#### TASK REQUIREMENTS:
Among these records, which lines include "pixel"? Copy them out.

(Items from a dataset)
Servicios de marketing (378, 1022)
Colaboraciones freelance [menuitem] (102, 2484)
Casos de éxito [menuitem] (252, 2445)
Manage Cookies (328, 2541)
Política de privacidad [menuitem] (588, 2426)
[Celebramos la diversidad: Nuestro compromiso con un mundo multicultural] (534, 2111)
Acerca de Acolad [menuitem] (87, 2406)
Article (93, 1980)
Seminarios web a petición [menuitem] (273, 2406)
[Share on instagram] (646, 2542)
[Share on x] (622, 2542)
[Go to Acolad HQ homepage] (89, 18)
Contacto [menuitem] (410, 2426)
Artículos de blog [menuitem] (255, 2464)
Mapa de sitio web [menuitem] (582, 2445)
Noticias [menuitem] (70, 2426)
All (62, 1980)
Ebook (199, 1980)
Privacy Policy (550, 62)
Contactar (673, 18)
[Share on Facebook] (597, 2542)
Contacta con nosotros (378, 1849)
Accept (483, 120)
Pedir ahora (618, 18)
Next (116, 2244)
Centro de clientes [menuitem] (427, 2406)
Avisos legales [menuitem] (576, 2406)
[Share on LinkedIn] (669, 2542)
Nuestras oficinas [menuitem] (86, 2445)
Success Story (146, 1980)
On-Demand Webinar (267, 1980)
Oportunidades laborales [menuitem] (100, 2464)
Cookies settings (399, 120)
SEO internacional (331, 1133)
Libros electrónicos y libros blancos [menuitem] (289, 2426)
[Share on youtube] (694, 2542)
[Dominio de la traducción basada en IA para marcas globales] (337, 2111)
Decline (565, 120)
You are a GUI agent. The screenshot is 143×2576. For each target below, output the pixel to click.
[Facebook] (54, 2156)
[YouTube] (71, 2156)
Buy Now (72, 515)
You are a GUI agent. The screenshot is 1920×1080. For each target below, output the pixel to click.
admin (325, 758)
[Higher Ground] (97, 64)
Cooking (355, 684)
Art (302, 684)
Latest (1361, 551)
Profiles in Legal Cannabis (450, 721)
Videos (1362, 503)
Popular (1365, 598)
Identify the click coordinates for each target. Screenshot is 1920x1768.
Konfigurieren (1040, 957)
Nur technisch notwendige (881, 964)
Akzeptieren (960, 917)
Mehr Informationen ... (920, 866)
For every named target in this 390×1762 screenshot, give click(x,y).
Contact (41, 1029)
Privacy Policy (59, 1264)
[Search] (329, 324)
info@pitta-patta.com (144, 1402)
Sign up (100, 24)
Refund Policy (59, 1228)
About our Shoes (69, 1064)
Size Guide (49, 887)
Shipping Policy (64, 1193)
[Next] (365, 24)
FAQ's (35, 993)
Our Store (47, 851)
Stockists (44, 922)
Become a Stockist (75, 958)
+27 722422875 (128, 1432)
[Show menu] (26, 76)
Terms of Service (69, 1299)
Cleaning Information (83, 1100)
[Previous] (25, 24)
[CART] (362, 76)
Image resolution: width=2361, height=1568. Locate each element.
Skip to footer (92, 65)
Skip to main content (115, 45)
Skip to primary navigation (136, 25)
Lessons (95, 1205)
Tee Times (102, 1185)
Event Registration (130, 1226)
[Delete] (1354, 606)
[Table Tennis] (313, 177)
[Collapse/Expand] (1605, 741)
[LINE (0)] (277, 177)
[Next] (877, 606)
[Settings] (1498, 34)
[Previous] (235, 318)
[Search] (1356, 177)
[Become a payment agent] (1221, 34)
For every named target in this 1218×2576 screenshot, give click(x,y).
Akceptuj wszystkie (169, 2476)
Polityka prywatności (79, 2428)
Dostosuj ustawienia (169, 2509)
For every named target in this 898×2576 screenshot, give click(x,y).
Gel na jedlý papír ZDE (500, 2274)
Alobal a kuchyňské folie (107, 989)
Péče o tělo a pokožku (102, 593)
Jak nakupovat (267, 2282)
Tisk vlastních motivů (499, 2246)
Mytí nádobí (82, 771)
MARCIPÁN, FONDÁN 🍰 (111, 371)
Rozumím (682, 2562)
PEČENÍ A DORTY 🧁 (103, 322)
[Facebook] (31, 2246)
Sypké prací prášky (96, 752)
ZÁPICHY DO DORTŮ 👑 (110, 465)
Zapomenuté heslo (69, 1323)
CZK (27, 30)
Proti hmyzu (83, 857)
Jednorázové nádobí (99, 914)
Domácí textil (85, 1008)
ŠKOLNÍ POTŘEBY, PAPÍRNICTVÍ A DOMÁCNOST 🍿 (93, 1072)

#### TASK OUTPUT:
You are a GUI agent. The screenshot is 143×2576. For each target below, output the pixel to click.
You are a GUI agent. The screenshot is 1920×1080. For each target below, output the pixel to click.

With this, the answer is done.